> **WORK TO DO**
Count how many lines of the material below contain the string "screenshot", matching case exactly, and reply with that number alone.

> **ENTRIES**
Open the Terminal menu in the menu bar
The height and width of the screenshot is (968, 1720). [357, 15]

--

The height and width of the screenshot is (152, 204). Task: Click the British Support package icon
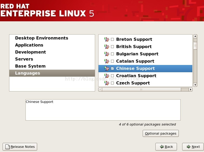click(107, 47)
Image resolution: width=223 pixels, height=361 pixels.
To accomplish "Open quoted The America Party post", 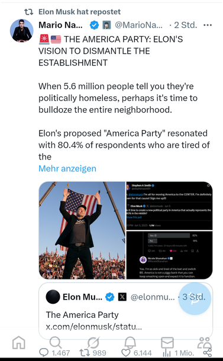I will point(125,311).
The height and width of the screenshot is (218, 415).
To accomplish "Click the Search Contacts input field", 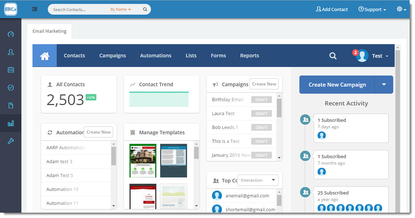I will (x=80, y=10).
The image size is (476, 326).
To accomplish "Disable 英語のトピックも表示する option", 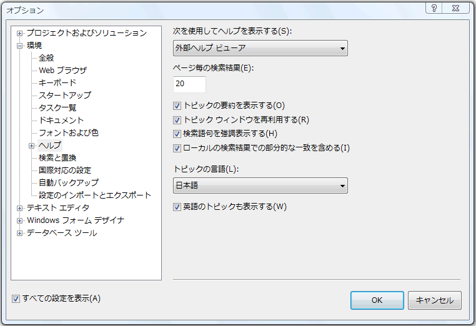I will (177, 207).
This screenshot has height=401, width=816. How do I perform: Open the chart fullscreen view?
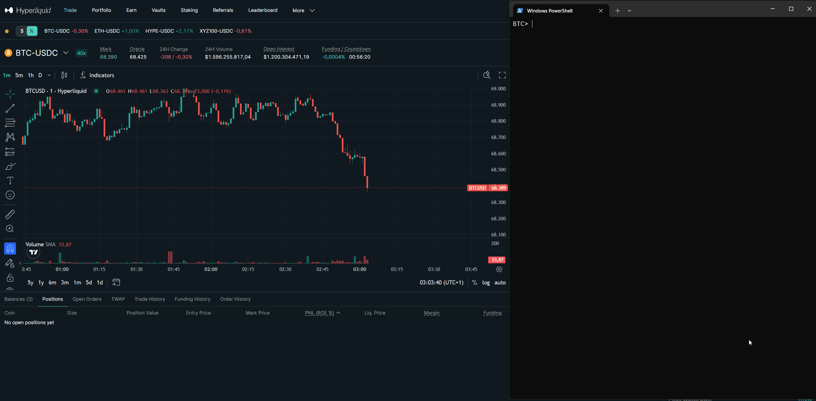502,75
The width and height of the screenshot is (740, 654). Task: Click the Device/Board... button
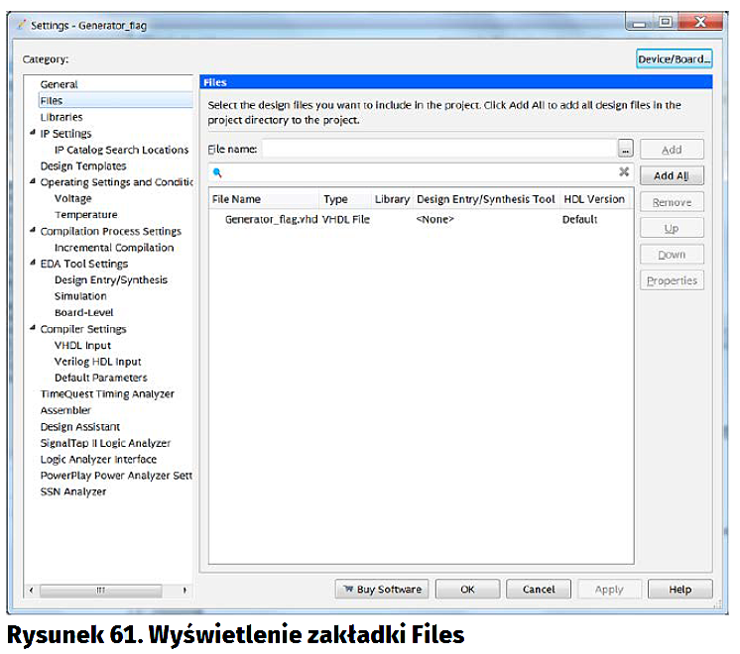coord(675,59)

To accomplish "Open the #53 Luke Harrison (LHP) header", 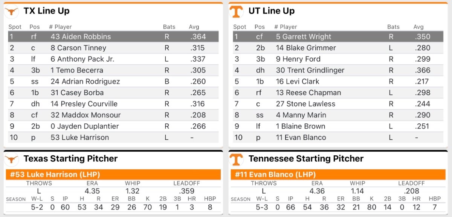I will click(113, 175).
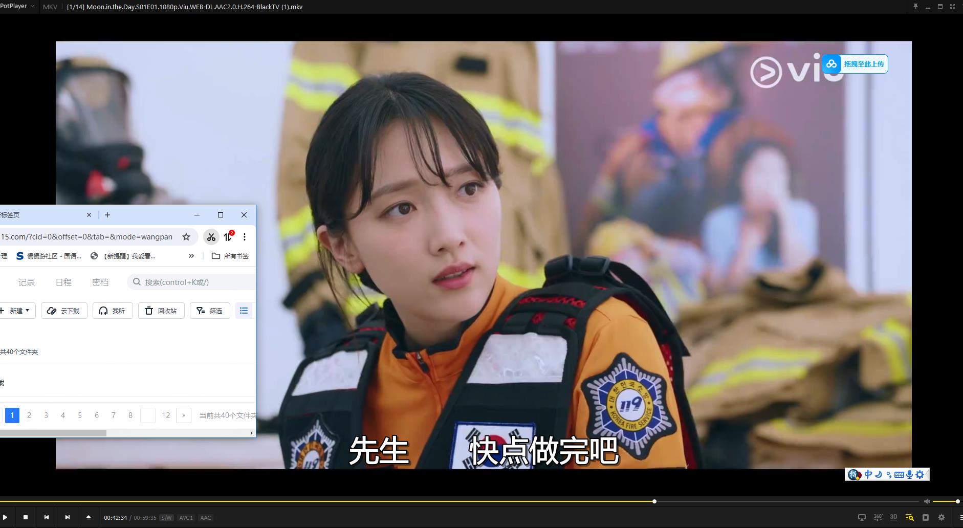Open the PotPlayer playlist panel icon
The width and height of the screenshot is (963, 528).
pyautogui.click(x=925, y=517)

> **EXERCISE ANSWER**
6